The present invention relates to a portable cart for transporting highly sensitive equipment, such as a laser used in ophthalmological surgeries. The cart includes the ability to be secured in a truck or other vehicle for transport to various locations and subsequent removal of the portable cart with the ophthalmic laser for delivery to a doctor's office or clinic to use and operate the laser as desired.
Lasers have been used increasingly in a variety of ophthalmological surgeries. One of their most well-known uses is in LASIK surgeries for correcting myopia, hypermetropia, and astigmatism. The lasers used in the aforementioned procedures are large and can be quite heavy. Often the laser used in a LASIK surgery is an excimer laser. The excimer lasers and associated equipment may be particularly large and heavy.
Many such ophthalmic lasers are asymmetrical in addition to being large and heavy. The asymmetry is largely attributed to an overhanging arm that is used during ophthalmic surgeries and placed above an operating space, often a patient bed. The overhanging arm is usually placed above a patient's eye during a procedure because the arm may include the incision laser itself. The overhanging arm is a necessary component of the device, but it presents some logistical challenges.
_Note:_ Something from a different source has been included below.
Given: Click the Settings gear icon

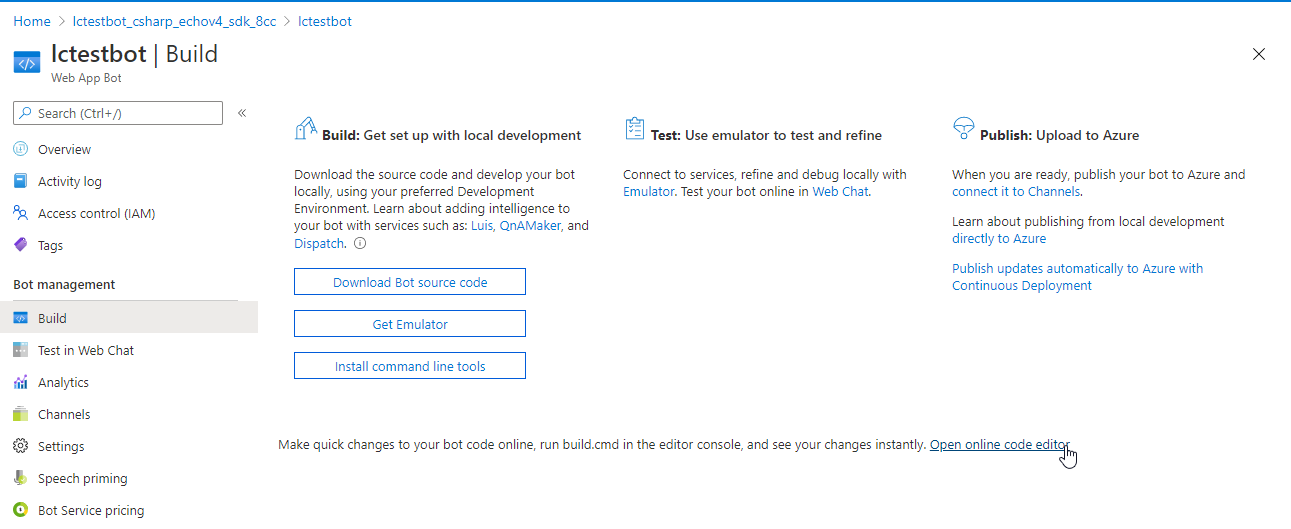Looking at the screenshot, I should click(20, 446).
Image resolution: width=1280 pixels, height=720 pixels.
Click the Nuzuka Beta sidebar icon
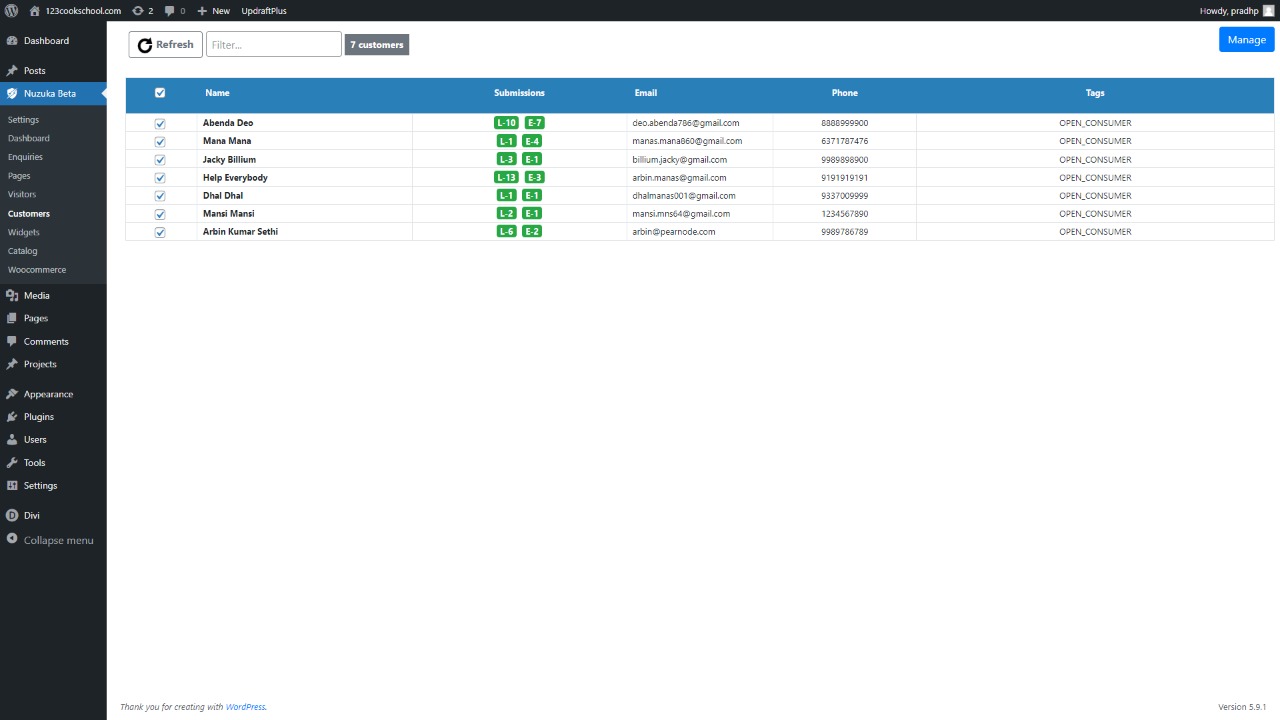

Ophthalmic lasers and their associated equipment are expensive. As such, clinics and other surgery sites often include only one laser for performing the aforementioned surgeries. The equipment is often transported to the site disassembled, before being assembled on site. The equipment is usually assembled on site because the lasers including the overhanging arm and associated equipment is difficult to maneuver through a facility. Specifically, the lasers and associated equipment may not be able to fit through doorways such that they may be moved from one room to another within a facility. This often is principally due to the overhanging arm extending from the laser equipment, and the asymmetry resulting therefrom. Therefore, because the surgery sites often only have one such laser, the lasers are confined to one room as a result of their difficulty in being maneuvered.
Because the lasers and their associated equipment are particularly sensitive, self-contained portable carts for transporting the aforementioned ophthalmological lasers and associated sensitive equipment such as that shown in U.S. Pat. No. 5,845,914 (“the '914 patent”) were developed. Such portable carts are able to securely and safely transport highly sensitive equipment such as ophthalmological lasers from one location to another using an air cushion suspension system. Air cushions contained in a mobile cart act as shock absorbers for when the cart and its highly sensitive equipment are in transit. Multiple carts securing highly sensitive equipment may be secured within a truck trailer or other transportation means. The cart may be removably mounted to the floor of the truck cab to prevent the cart and highly sensitive equipment from jostling therein and damaging the equipment during transportation.
The cart from the prior art '914 patent includes a mechanism for locking the cart down in a truck cab where the cart is housed and transported from one location to another. In the prior art reference, the mechanism is driven by a power activated retractable arm or pin that engages a floor support of the truck floor. While the power activated mechanism eliminates the requirement of manually releasing the retractable arm from the support, in the event of a power failure, unloading the carts from a truck cab can become difficult without damaging a cart, floor support, retractable arm, or the truck cab floor.
A solution that alleviates some of the aforementioned issues involving ophthalmological lasers and their associated equipment is desired. More particularly, a solution that allows the laser and associated equipment to fit through doorways such that it may be moved from room to room within a facility is desired. Moreover, a solution that provides a manual release within a truck cab is desired so as to provide a means for unloading equipment in the event of a power failure.